* PROVIDED DATA
=-=-=

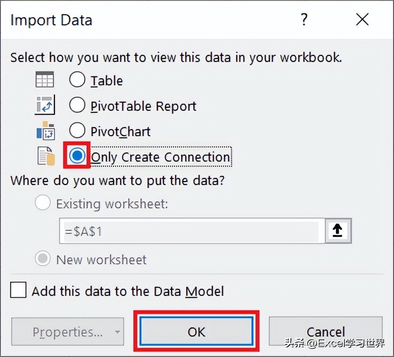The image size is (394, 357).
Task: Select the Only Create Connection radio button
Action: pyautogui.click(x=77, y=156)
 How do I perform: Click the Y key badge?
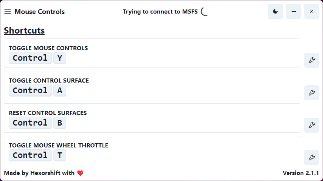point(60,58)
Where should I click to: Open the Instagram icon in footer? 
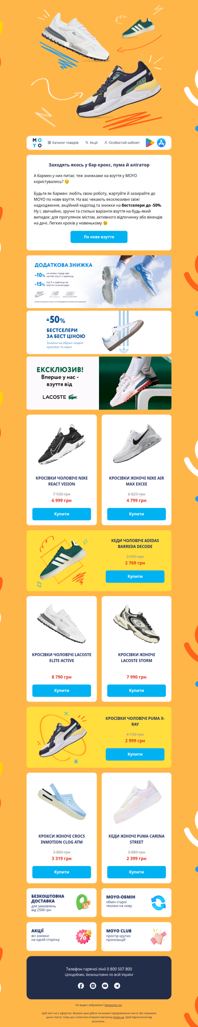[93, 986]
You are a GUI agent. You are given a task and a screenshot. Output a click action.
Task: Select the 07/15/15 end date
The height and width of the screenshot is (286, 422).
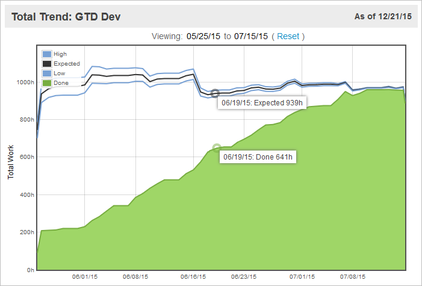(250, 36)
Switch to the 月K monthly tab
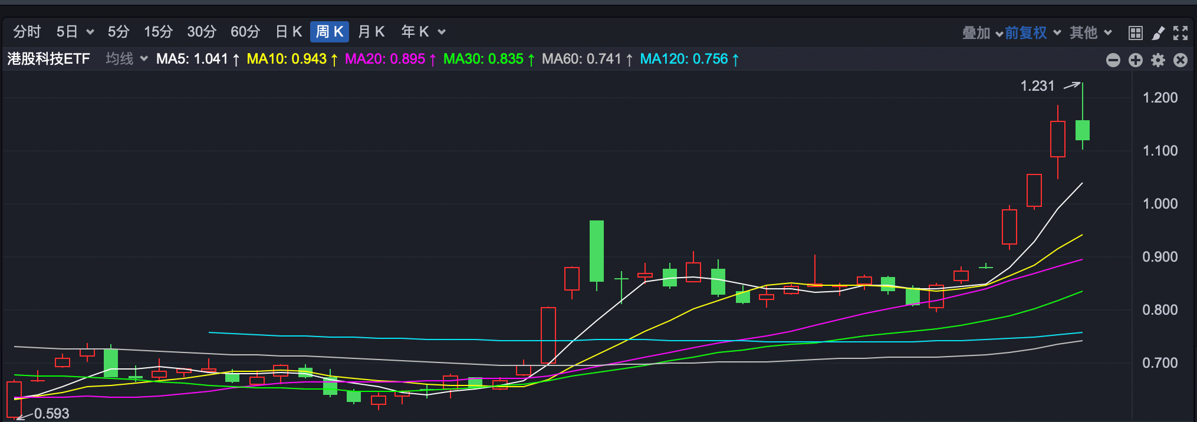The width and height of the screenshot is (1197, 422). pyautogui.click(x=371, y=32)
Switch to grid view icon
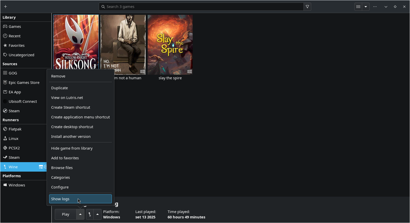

=-=-=

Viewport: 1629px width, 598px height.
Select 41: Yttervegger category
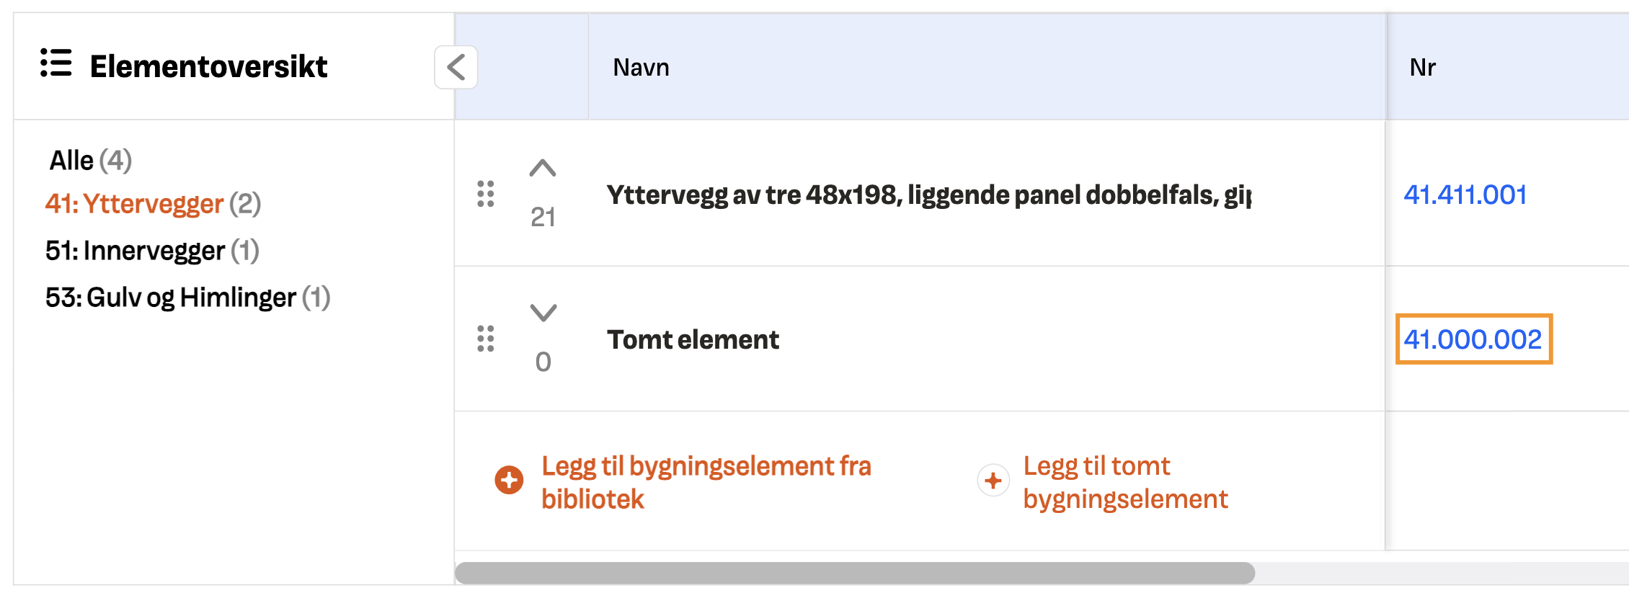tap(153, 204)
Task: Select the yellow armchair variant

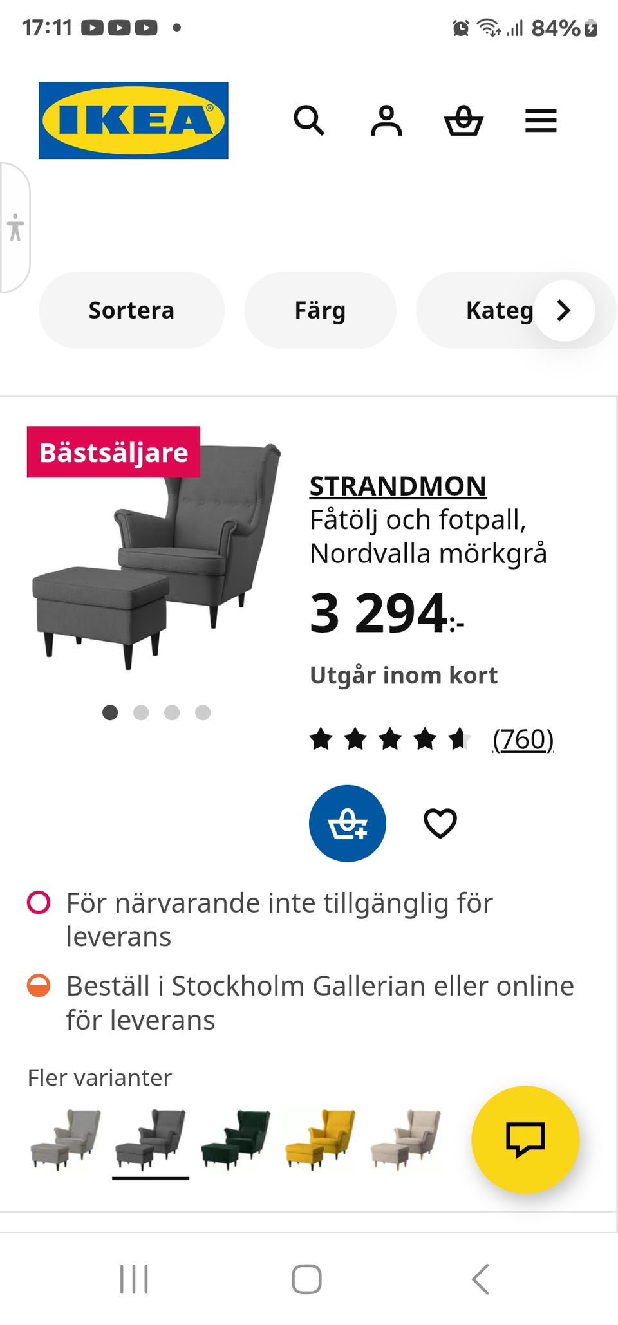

=-=-=

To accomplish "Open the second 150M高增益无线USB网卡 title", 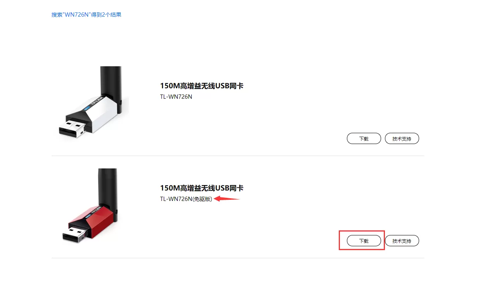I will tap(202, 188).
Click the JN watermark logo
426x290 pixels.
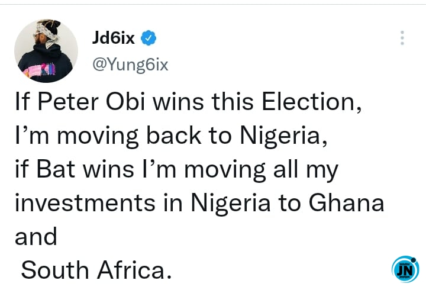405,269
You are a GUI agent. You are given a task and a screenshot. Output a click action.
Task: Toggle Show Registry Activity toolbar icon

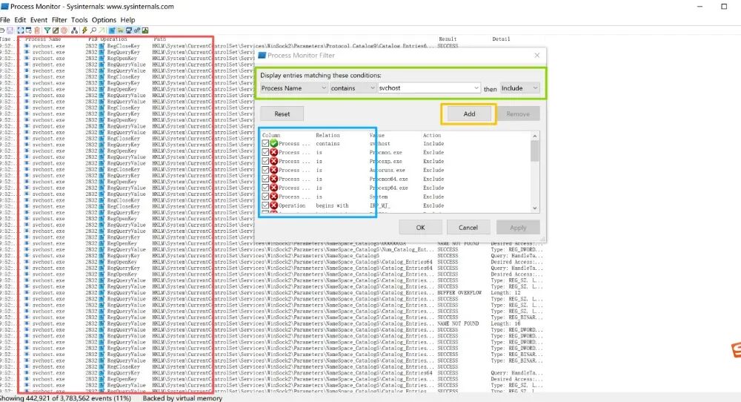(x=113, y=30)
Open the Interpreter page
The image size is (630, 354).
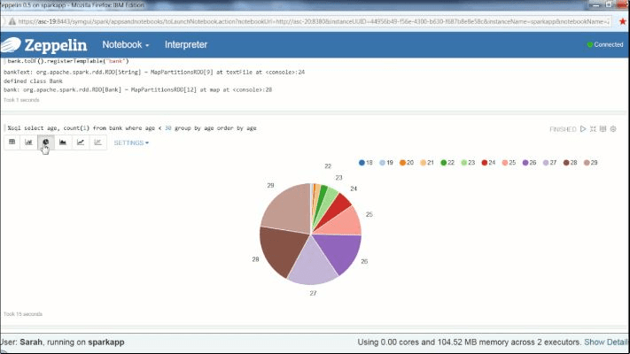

=-=-=

Nothing but the lines above from the one that has "Where should I" down to the one that has "Switch to grid view icon" belongs in the answer, copied exactly, without pictures.

* EXPECTED OUTPUT
Where should I click to: Open the Instagram icon in footer? 
[93, 986]
You are a GUI agent. You are given a task and a screenshot. Output a click action.
Task: Select the 07/15/15 end date
The height and width of the screenshot is (286, 422).
(250, 36)
Switch to the 月K monthly tab
The width and height of the screenshot is (1197, 422). pyautogui.click(x=371, y=32)
Switch to grid view icon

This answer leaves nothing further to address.